-- Start of Data entries --
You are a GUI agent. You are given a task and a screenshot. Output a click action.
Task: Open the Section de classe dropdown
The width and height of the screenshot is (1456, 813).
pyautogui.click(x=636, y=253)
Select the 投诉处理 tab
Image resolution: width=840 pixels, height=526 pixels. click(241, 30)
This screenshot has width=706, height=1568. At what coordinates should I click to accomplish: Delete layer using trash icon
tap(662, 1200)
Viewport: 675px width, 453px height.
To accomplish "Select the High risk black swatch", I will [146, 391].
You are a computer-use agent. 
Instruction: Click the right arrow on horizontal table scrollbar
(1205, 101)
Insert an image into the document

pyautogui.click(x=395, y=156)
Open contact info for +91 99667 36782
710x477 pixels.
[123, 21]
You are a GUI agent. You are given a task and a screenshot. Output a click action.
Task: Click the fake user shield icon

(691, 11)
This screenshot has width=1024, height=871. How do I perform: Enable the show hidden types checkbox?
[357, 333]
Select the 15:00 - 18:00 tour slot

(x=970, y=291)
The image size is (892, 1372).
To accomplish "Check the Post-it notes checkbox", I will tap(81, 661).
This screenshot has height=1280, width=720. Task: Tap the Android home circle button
-- End of Data entries --
• _Problem details_
Print the data above line for line, with no changes.

• _Finished answer_
You are a GUI agent. You are given a task and a screenshot. Output a click action.
Task: Open the Section de classe dropdown
The width and height of the screenshot is (1456, 813).
pyautogui.click(x=636, y=253)
Select the 投诉处理 tab
Image resolution: width=840 pixels, height=526 pixels. click(241, 30)
This screenshot has width=706, height=1568. At what coordinates should I click to accomplish: Delete layer using trash icon
tap(662, 1200)
Viewport: 675px width, 453px height.
To accomplish "Select the High risk black swatch", I will [146, 391].
You are a computer-use agent. 
Instruction: Click the right arrow on horizontal table scrollbar
(1205, 101)
Insert an image into the document

pyautogui.click(x=395, y=156)
Open contact info for +91 99667 36782
710x477 pixels.
[123, 21]
You are a GUI agent. You are given a task and a screenshot. Output a click action.
Task: Click the fake user shield icon

(691, 11)
This screenshot has width=1024, height=871. How do I perform: Enable the show hidden types checkbox?
[357, 333]
Select the 15:00 - 18:00 tour slot

(x=970, y=291)
The image size is (892, 1372).
To accomplish "Check the Post-it notes checkbox", I will tap(81, 661).
This screenshot has height=1280, width=720. Task: Tap the Android home circle button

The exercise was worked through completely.